During its National Elective Conference in December 2017, the African National Congress (ANC) promised to take clean energy from imagination to reality. Launching its Economic Transformation Policy document, which called for “rapidly transforming [the] energy sector” through the use of cleaner energy technologies and a more efficient and reliable power system, committee chair Enoch Godongwana said “renewable energy is here to stay and to grow. It's becoming mainstream.” Meanwhile, ANC's newly elected president, Cyril Ramaphosa, recently called for "significantly expand[ing] our renewable energy programme to fully take advantage of its potential to stimulate growth and jobs."

This would be a welcome move, given the country’s abundant wind and solar potential at some of the world’s most competitive prices.

But the ANC is signaling that the forthcoming Integrated Resource Plan (IRP), which will determine how South Africa will meet long-term electricity demand, will continue to rely on importing new hydropower, such as from the controversial Inga 3 Dam in the Democratic Republic of Congo.

In October 2013, DRC President Joseph Kabila and President Jacob Zuma signed an agreement that South Africa would purchase 2500 MW of power from the proposed Inga 3 Dam. Since then, little progress has been made in developing the project, and the treaty will expire in 2021 unless renewed.

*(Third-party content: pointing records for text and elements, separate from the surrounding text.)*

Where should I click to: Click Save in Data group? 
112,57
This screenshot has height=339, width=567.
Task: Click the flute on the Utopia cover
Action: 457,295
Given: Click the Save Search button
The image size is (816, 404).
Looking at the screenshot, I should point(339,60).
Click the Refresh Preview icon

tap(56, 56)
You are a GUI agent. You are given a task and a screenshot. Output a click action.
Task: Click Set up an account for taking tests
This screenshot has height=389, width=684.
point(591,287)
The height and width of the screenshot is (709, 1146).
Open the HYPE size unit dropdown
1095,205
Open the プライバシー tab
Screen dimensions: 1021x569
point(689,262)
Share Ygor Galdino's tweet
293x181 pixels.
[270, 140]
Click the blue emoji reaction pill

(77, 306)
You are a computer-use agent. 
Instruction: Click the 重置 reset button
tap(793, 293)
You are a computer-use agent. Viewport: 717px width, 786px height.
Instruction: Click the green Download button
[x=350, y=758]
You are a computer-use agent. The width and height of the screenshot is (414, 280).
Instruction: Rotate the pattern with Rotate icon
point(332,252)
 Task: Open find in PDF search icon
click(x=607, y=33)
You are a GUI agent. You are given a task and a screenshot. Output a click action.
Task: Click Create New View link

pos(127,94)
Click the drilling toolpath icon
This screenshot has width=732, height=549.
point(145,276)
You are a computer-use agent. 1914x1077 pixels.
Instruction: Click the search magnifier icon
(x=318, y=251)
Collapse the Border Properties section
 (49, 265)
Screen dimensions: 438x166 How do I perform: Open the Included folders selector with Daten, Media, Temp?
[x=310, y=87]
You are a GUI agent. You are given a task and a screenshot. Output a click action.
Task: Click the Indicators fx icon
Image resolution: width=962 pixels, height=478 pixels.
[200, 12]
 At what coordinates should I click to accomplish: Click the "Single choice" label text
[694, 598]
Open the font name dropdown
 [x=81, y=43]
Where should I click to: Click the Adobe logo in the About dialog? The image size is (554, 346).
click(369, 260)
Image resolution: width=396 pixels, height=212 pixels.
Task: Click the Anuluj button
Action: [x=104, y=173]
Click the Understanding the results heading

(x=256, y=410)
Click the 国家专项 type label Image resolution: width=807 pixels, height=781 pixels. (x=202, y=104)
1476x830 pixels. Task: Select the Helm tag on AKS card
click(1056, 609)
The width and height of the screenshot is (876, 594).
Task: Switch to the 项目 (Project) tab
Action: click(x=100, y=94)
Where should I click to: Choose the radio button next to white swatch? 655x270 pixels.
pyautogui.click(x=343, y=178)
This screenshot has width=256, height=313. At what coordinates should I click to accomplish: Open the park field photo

Inga 3 has long been controversial. A previous iteration of the project was intended to sell power to the Southern African Power Pool - South Africa among its recipients - before President Kabila pulled the plug on the deal. Since the project was revived in 2013, it has been hounded by persistent concerns over its enormous price tag, vulnerability to corruption, and impacts on communities and the environment. It has also been criticized for the fact that the bulk of the power would be exported or sold to mining companies and little, if any, power would be left to address stubbornly low access rates in the DRC.

Inga 3 has struggled to attract financing because prospective financiers are skittish about the financial risks of what would be, conservatively, a $14 billion investment: International Rivers produced an economic analysis of the project last year, entitled “In Debt and In The Dark,” that showed a high likelihood that the project would lose millions of dollars every year. The project’s political risks are extremely high as well, with uncertainty over the the duration of Kabila’s reign, and regular political interference: In 2016, the World Bank cancelled its involvement after control of the project was wrested by President Kabila.

Meanwhile, plummeting costs of wind and solar power have changed the assumptions about what is possible. According to a study we commissioned last year, South Africa could meet its electricity needs more cheaply by harnessing its own solar and wind potential. In the most likely scenarios, importing power from Inga 3 would be considerably more expensive; in the worst case, additional expense could rise as high as 4 trillion rand.

South Africa is currently in midst of preparing a new IRP, though it is not being released, which will chart the country’s energy pathway for years and decades to come. With new leadership at the ANC, this is an important moment to take stock of those initiatives and deals from the Zuma era that are worth honoring, and those that should be discarded. As the country moves into the post-Zuma era, dodgy deals like the agreement to buy power from Inga 3 should be left in the past.